Si le corps de la galère portugaise peut avoir la grosseur d'une main, sous l'eau, ses tentacules peuvent atteindre neuf mètres de longueur.

Une espèce tropicale menaçante dans les eaux de la Nouvelle-Écosse

Des visiteurs indésirables plutôt gélatineux ont fait leur apparition dans les eaux de la Nouvelle-Écosse, suscitant des craintes auprès des baigneurs qui disent avoir aperçu ce qui ressemble un peu à une méduse, mais qui est en fait la galère portugaise, une espèce qui peut être létale.
Bethany Nordstrom, une étudiante en biologie à l'Université de Dalhousie, effectue une recherche sur les méduses. Elle a affirmé mardi qu'elle a recensé cinq cas confirmés de ces apparitions inusitées depuis le début de l'été, soulevant bien des questions sur la présence inhabituelle de cette espèce dans les eaux nordiques.
Elle explique que la galère portugaise préfère les eaux tropicales ou subtropicales.
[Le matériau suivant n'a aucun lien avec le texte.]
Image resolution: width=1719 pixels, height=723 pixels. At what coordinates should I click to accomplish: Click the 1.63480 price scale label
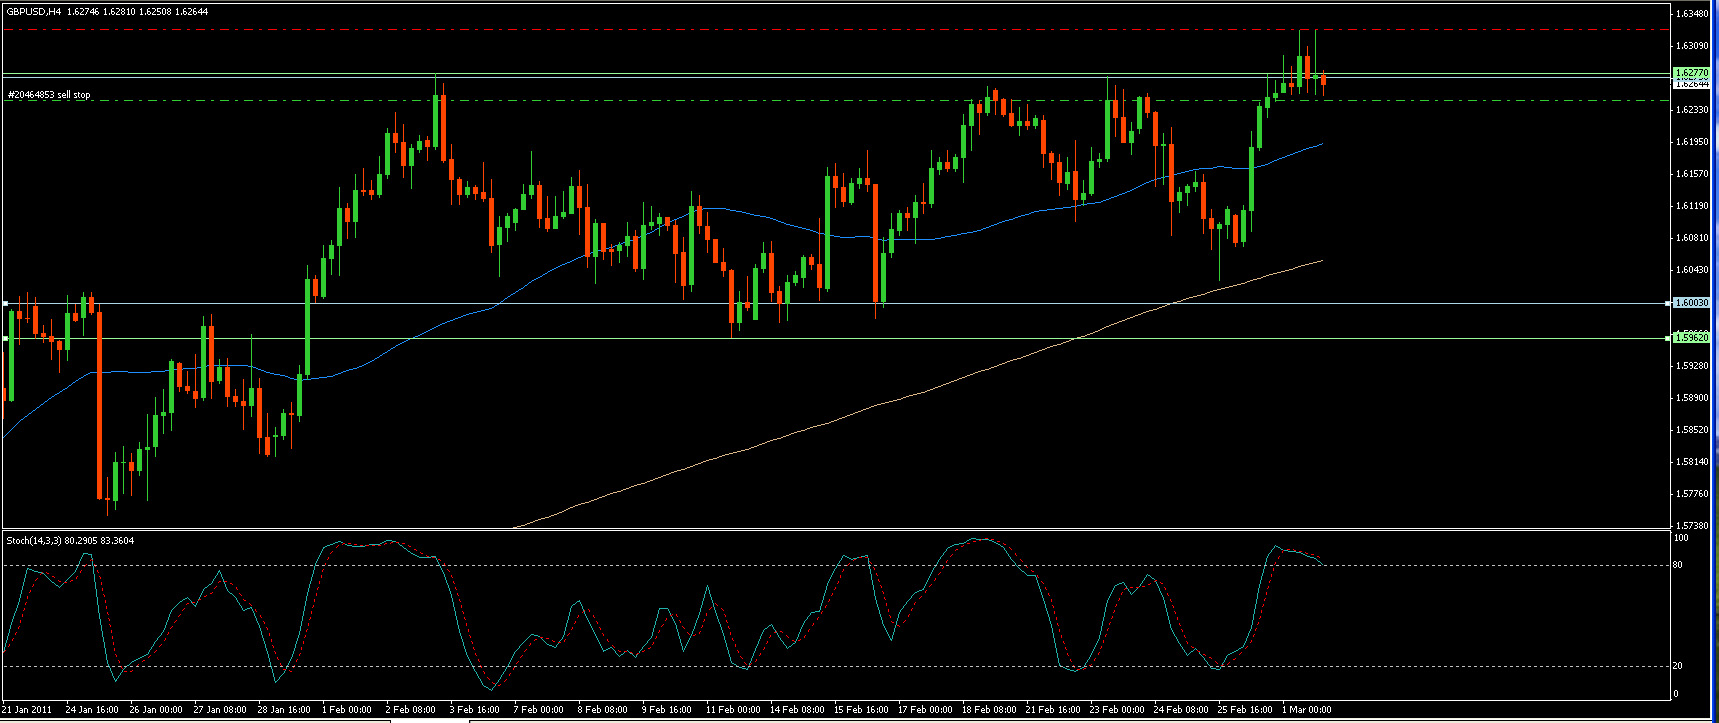click(x=1691, y=14)
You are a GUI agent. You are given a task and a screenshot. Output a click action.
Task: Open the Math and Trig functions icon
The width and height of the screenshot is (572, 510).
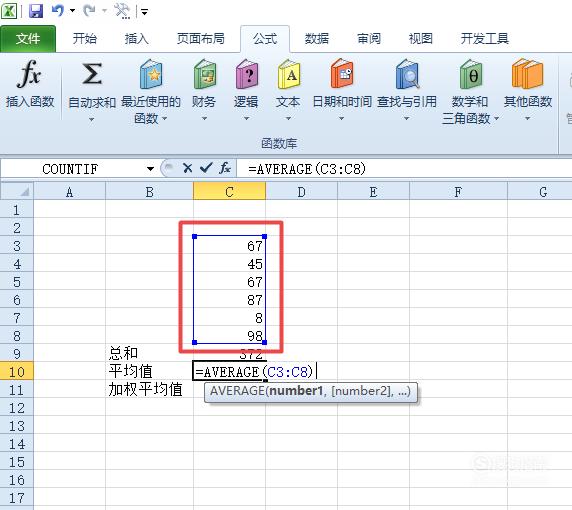point(471,74)
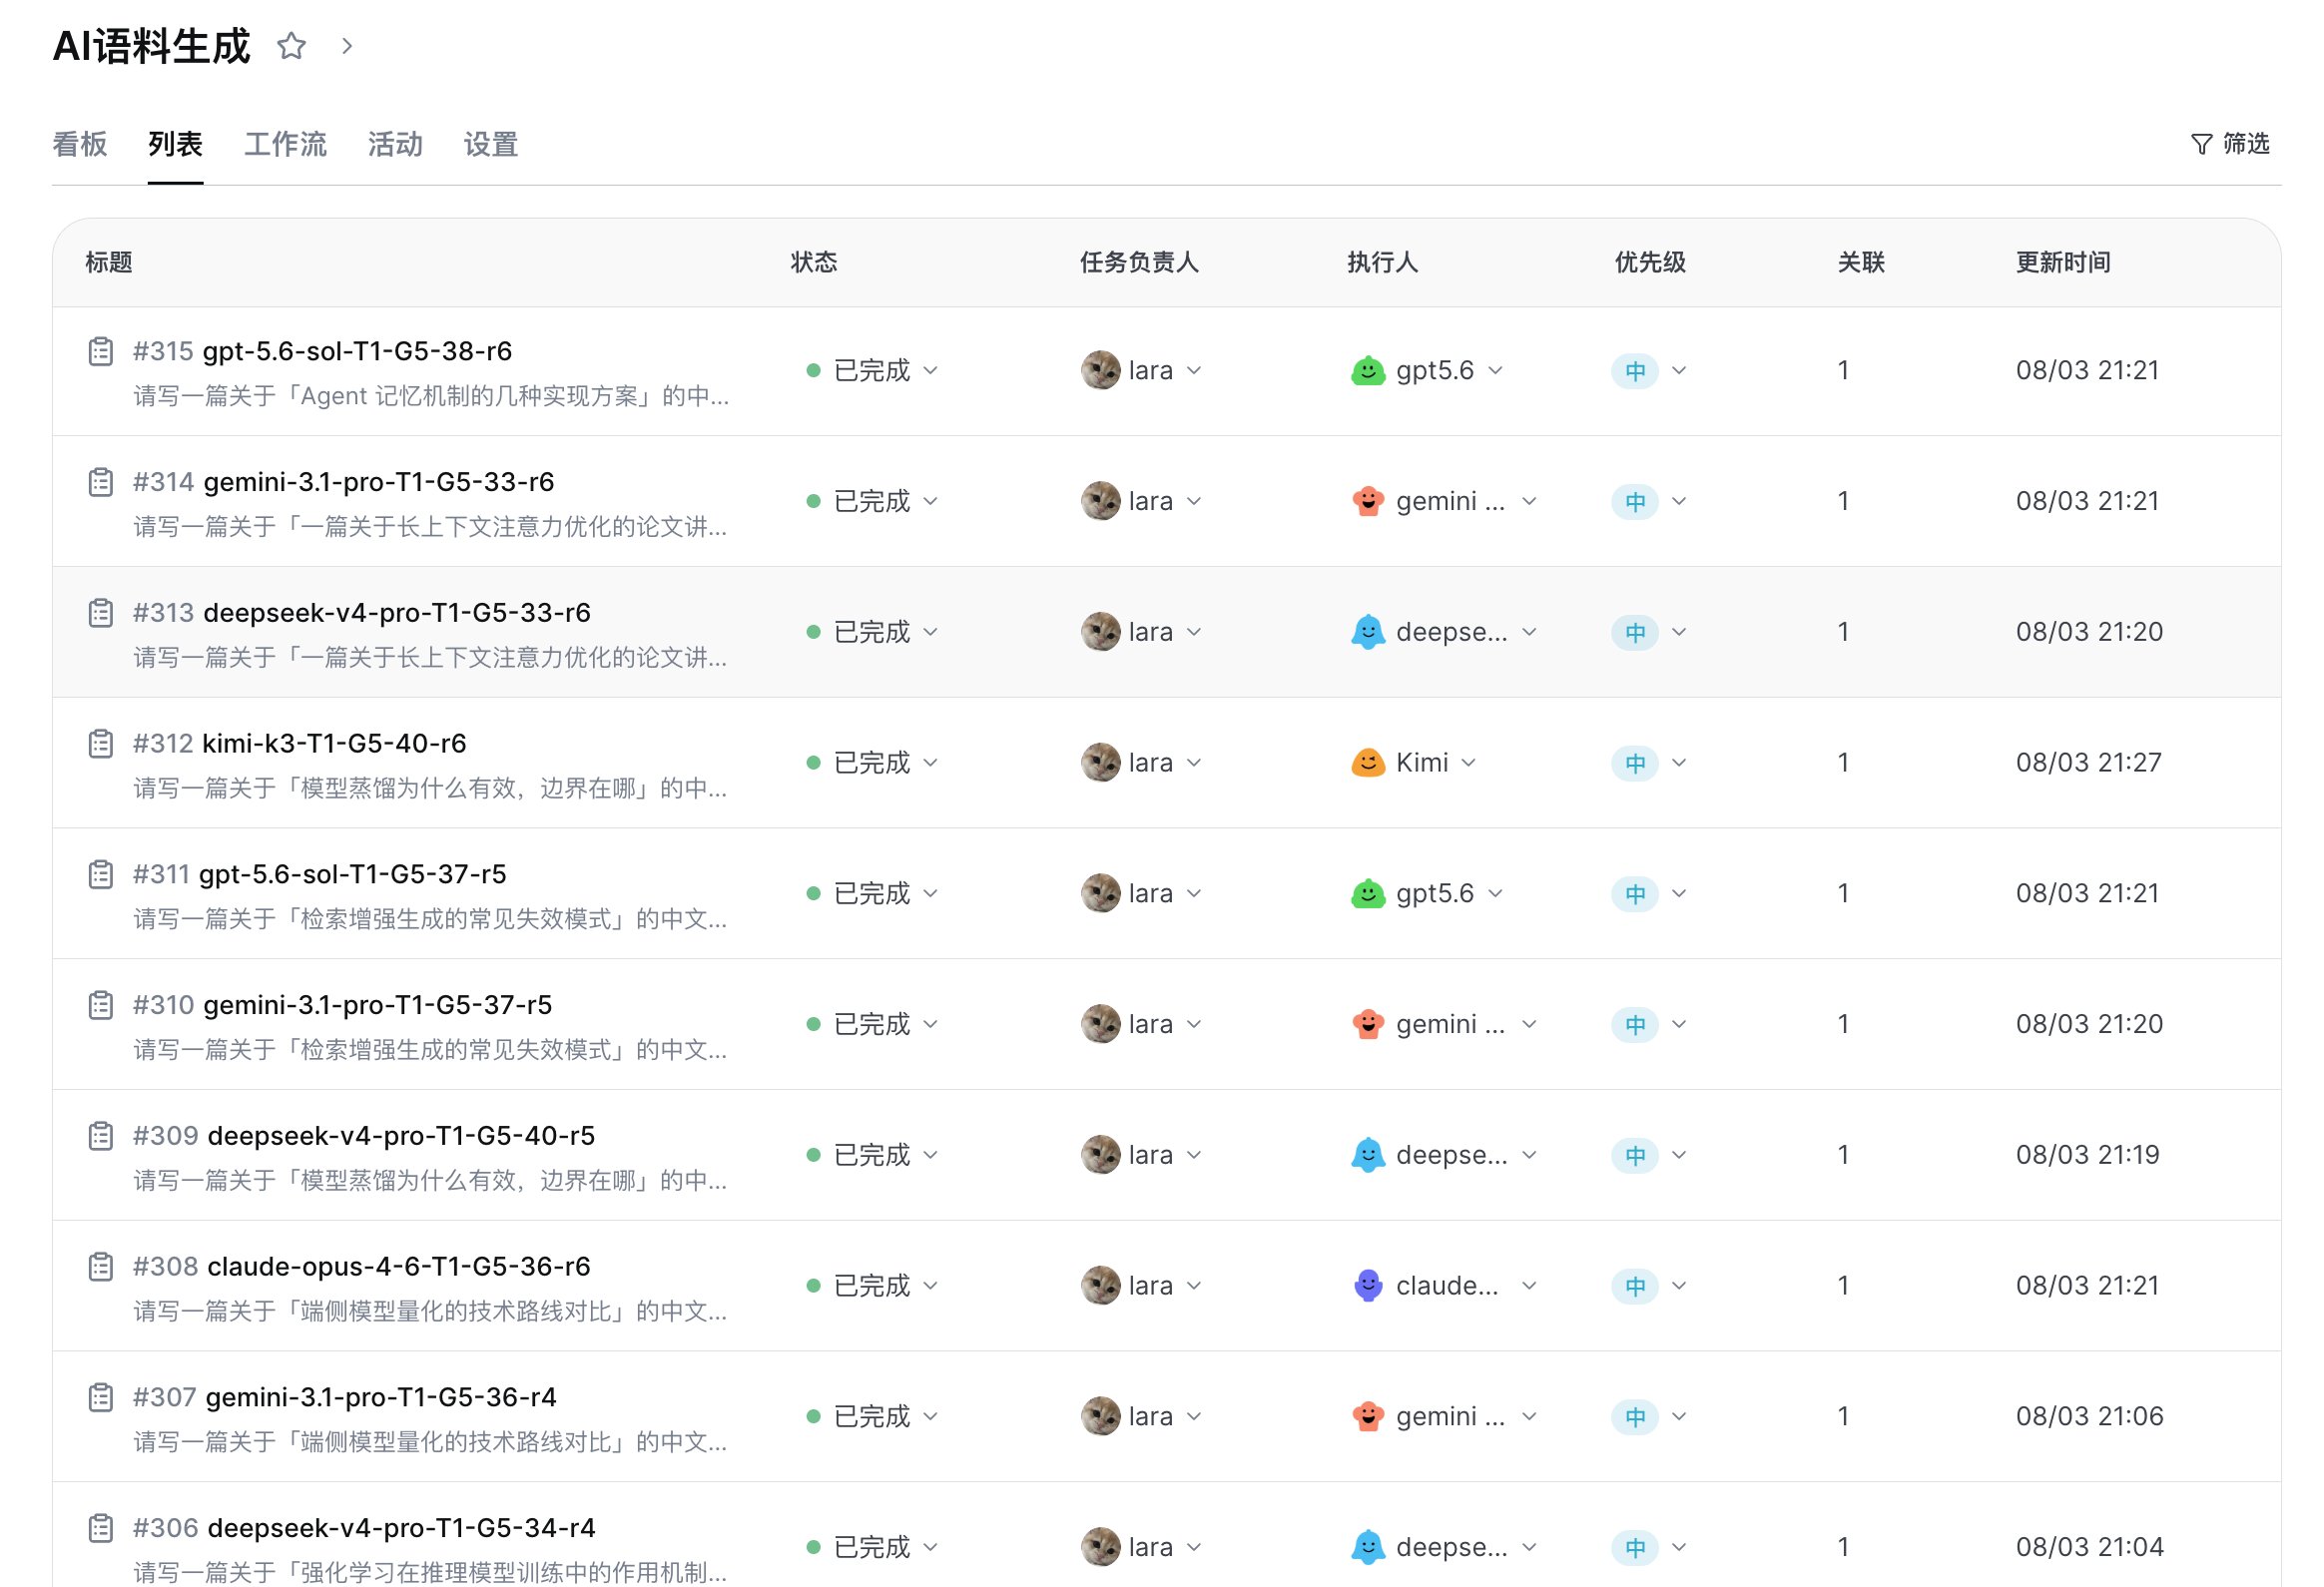Expand the 任务负责人 lara dropdown for #314
The image size is (2324, 1587).
[x=1194, y=501]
Elles se trouvent rarement dans nos eaux à moins d'avoir été transportées par les vagues et les courants lors de tempêtes.
La galère portugaise est majoritairement transparente avec des éclats de teintes rosées, bleutées et violettes. Si son corps peut avoir la grosseur d'une main, sous l'eau, ses tentacules peuvent atteindre neuf mètres de longueur.
Mme Nordstrom a fait une analogie avec un iceberg, puisque le danger se trouve sous la surface de l'eau. Si l'espèce est de toute beauté en apparence, il faut s'en méfier puisque ses tentacules sont venimeux.
Cette espèce a déjà été aperçue auparavant dans la baie de Fundy et au large des côtes de la Nouvelle-Écosse, mais pas en nombre aussi important que cet été.
Selon Mme Nordstrom, des vacanciers en ont découvert sur la plage Crystal Crescent, près d'Halifax.
La recherche de Bethany Nordstrom s'est donc élargie, puisque celle-ci tente maintenant de déterminer si les changements climatiques et le réchauffement de l'eau peuvent avoir des impacts sur cette espèce ainsi que sur les méduses.